## ASSIGNMENT
Exactly as written, copy every line from the one containing "At what coordinates" through the end of the records, with the pictures left out.

## GIVEN ENTRIES
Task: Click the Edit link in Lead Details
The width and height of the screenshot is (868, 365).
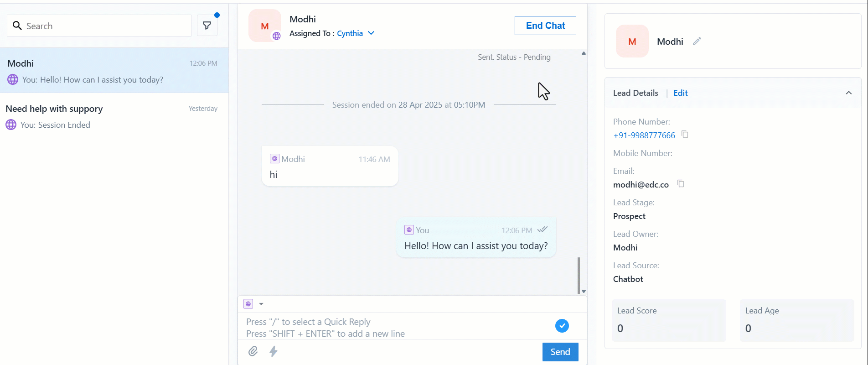Action: pyautogui.click(x=681, y=93)
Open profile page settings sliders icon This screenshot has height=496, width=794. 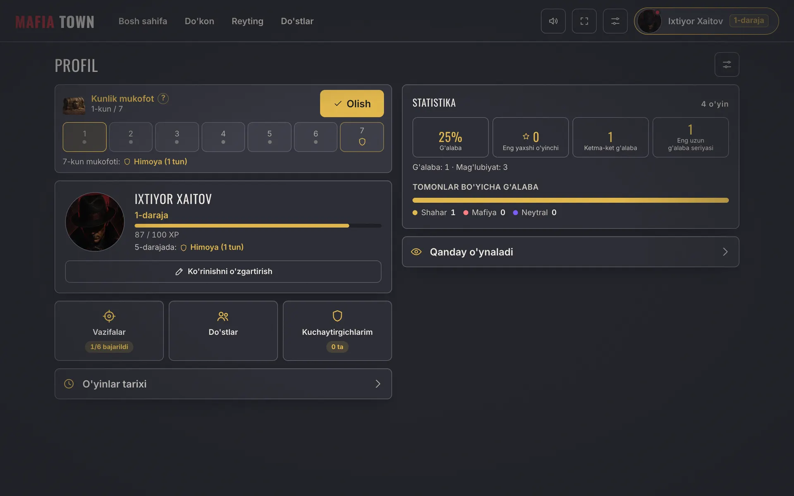point(727,64)
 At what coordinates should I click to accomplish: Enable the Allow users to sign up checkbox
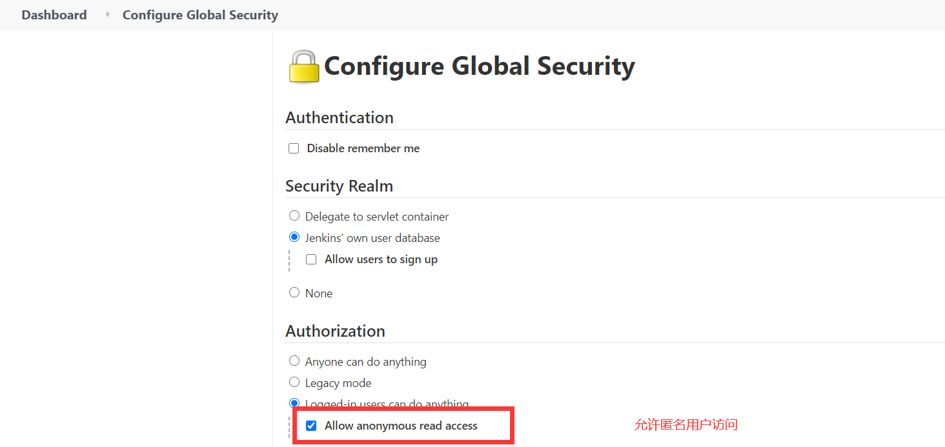point(311,259)
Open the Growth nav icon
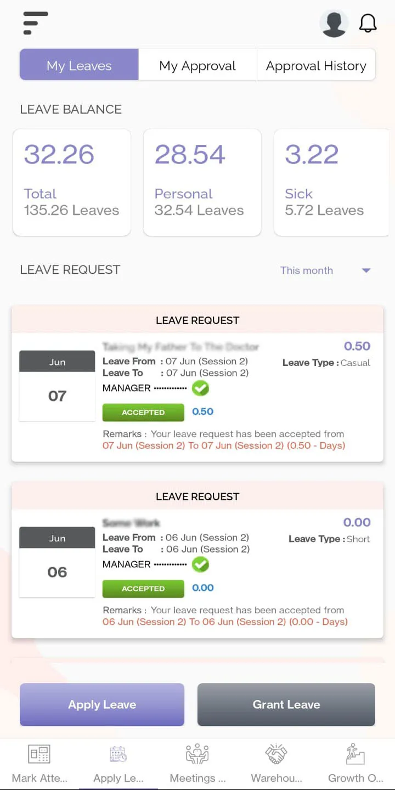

## SOLUTION FOR THIS TASK
 At what coordinates should I click to accomplish: Enable the Allow users to sign up checkbox
point(311,259)
Open the Growth nav icon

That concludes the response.